Market Data Basics

Market data can be loosely defined as all the information disseminated electronically by a financial institution: broker, exchange or counterparty.

In industry parlance, market data can be divided into two major groups with regards to its nature:

  1. Tick Data is primarily the information about orders in the matching engine of an exchange or broker. It comprises the most volume of data disseminated by an exchange and in the majority of cases is current for a very tiny moment in time due to being updated frequently.

  2. Reference Data also called metadata by some, is all the information about the underlying financial instrument to which tick data refers to. In that sense, reference data complements tick data with the necessary economical meaning. Reference data tends to be mostly static or infrequently updated, most often daily. Examples are symbol, product codes, nature, primary exchange, trading hours, dividends, closing prices, stock splits.

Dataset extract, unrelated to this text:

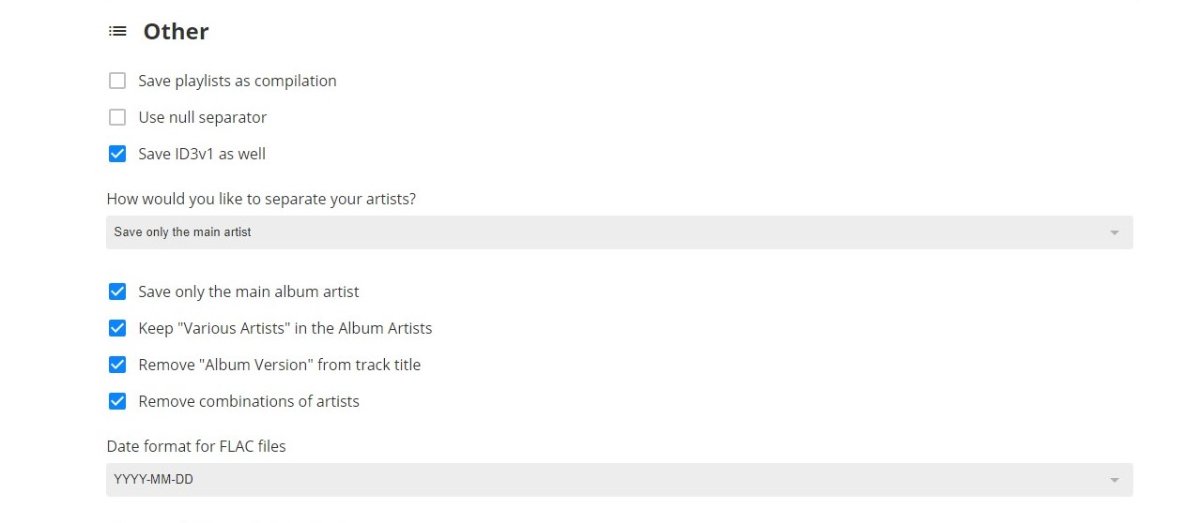Click the Other section heading text
Image resolution: width=1200 pixels, height=523 pixels.
click(x=176, y=32)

Market data can also be classified with respect to its contemporaneity.

  1. Data collected in the past and stored for analysis is called historical market data.

  2. Data that has just been streamed and is deemed the last, current state of the exchange matching engine is called realtime market data.

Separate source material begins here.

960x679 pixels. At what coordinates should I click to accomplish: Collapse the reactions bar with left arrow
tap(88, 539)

In that sense, you can have historical tick data, realtime tick data, historical reference data and realtime reference data.


Tick Data

The purpose of tick data is to present the client with sufficient information to reconstruct the state of the exchange’s matching engine.

Exchanges build up a set of securities to be traded and store this information in a database which can be queried through several methods, typically through an FTP download but also disseminated in realtime through its market data gateway directly to listening clients.

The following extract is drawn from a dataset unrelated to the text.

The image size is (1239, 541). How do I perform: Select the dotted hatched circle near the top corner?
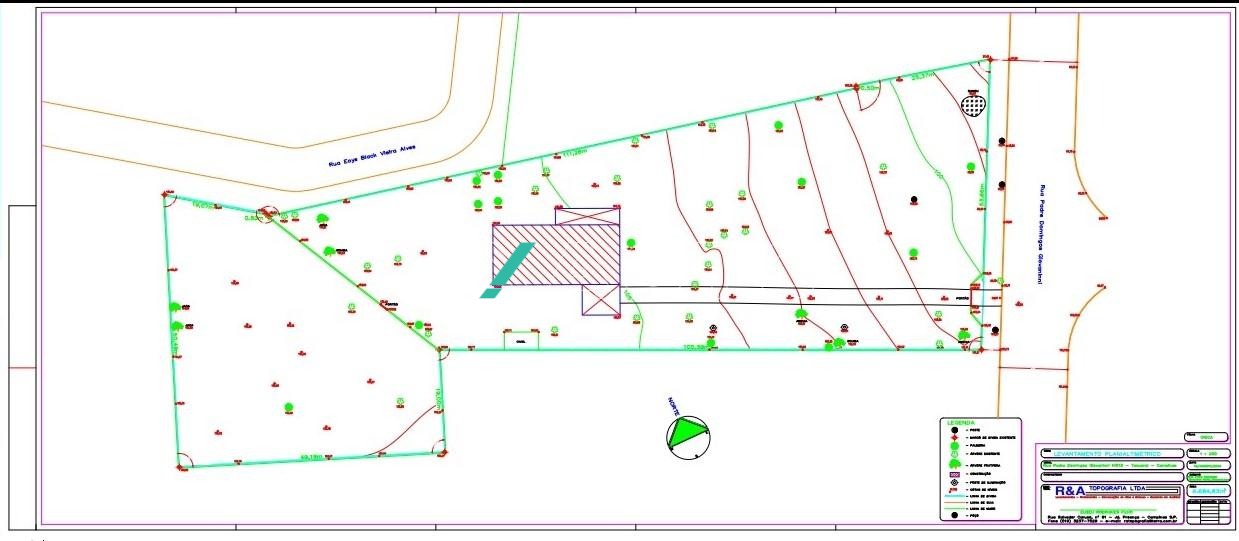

Upon market open, exchanges receive orders from clients and forward them to the matching engine. If no trade happens immediately, the order is recorded and an update is forwarded to the market data gateway which formats a message to be sent to all market participants with information about the newly added liquidity.

digraph {
    subgraph cluster_1 {
    rankdir = LR;
        MatchingEngine [shape=hexagon,label="Matching\nEngine"]
        MDGateway [label="Market Data\nGateway"]
        OrderGateway [label="Order\nGateway"]
        Database [shape=cylinder]
        Database -> MDGateway [label="Securities\nInformation"]
    }
    Client [label="Trading Firm"]
    MatchingEngineMirror [shape=hexagon,label="Matching\nEngine\n(mirror)",style=dashed]
    Client -> MatchingEngineMirror [shape=dot,label=replicate]
    MatchingEngine -> MDGateway [ label=updates  ]
    OrderGateway -> MatchingEngine [ label=orders ]
    MDGateway -> Client [ label="tick data\nupdates" ]
    MDGateway -> Client [ label="reference data\nupdates" ]
    Client -> OrderGateway [ label="place\norders" ]
    OrderGateway -> Client [ label="ack orders\nand trades"]
}

Tick Data Purpose

Notice that only incremental updates about the new differences are sent. Thus it is essential that on the trading firm/client’s side there is software that is able to reconstruct the complete state of the matching engine inside the exchange from these tidbits of information.

There are typically services provided by the exchange that disseminate the entire state of the matching engine but that is extremely slow to be used continuously.

That’s where LightQR shines, keeping a perfect reproduction of the exchange’s matching engine on the client’s side. Our software updates the mirror image in few nanoseconds even for a large number (hundreds of thousands) of symbols maintained, which translates in lower IT costs and superior trading performance.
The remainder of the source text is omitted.